Cartilage Growth

Formation

Chondrification (also known as chondrogenesis) is the process by which cartilage is formed from condensed mesenchyme tissue. 

Mesenchyme tissue differentiates into chondroblasts and begins secreting the molecules that form the extracellular matrix (ECM). Mesenchymal stem cells (MSCs) are undifferentiated, meaning they can give rise to different cell types. Under the appropriate conditions and at sites of cartilage formation, they are referred to as chondrogenic cells.

During cartilage formation, undifferentiated MSCs are highly proliferative and form dense aggregates of chondrogenic cells at the center of chondrification. These condrogenic cells then differentiate to chondroblasts, which will then synthesize the cartilage ECM. 
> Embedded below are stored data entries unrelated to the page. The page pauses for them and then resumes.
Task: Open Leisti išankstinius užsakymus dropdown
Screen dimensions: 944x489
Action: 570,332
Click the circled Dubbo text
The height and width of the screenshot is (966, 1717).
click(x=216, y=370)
The extracellular matrix consists of ground substance (proteoglycans and glycosaminoglycans) and associated fibers, such as collagen. The chondroblasts then trap themselves in lacunae, small spaces that are no longer in contact with the newly created matrix and contain extracellular fluid. The chondroblast is now a chondrocyte, which is usually inactive but can still secrete and degrade the matrix depending on the conditions.

A chondrocyte

A chondrocyte, stained for calcium, showing its nucleus (N) and mitochondria (M).
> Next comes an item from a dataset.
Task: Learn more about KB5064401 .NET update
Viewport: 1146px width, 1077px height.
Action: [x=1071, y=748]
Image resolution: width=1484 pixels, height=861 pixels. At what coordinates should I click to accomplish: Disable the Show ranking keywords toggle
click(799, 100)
This is a microscopic photo of a slide of chondrocyte, stained for calcium, showing its nucleus (labeled N) and mitochondria (labeled M).

Cartilage

Hyaline cartilage showing chondrocytes and organelles, lacunae and matrix.

This is a microscope slide of hyaline cartilage, showing its chondrocytes and organelles, lacunae and matrix.

Growth

The majority of body cartilage is synthesized from chondroblasts that are largely inactive at later developmental stages compared to earlier years (pre-pubescence). The division of cells within cartilage occurs very slowly. 

Therefore, growth in cartilage is usually not based on an increase in size or mass of the cartilage itself. Remodeling of cartilage is predominantly affected by changes and rearrangements of the collagen matrix, which responds to tensile and compressive forces experienced by the cartilage. Cartilage growth thus mainly refers to matrix deposition, but can include both growth and remodeling of the ECM. 

Early in fetal development, the greater part of the skeleton is cartilaginous. This temporary cartilage is gradually replaced by bone (endochondral ossification), a process that ends at puberty. In contrast, the cartilage in the joints remains permanently unossified during life.

Repair

Once damaged, cartilage has limited repair capabilities because chondrocytes are bound in lacunae and cannot migrate to damaged areas. Also, because cartilage does not have a blood supply, the deposition of new matrix is slow. 

Damaged hyaline cartilage is usually replaced by fibrocartilage scar tissue. Over the last few years, surgeons and scientists have elaborated a series of cartilage repair procedures that help to postpone the need for joint replacement. These include marrow stimulation techniques, including surgeries, stem cell injections, and grafting of cartilage into damaged areas. 

However, due to the extremely slow growth of cartilage and its avascular properties, regeneration and growth of cartilage post-injury is still very slow.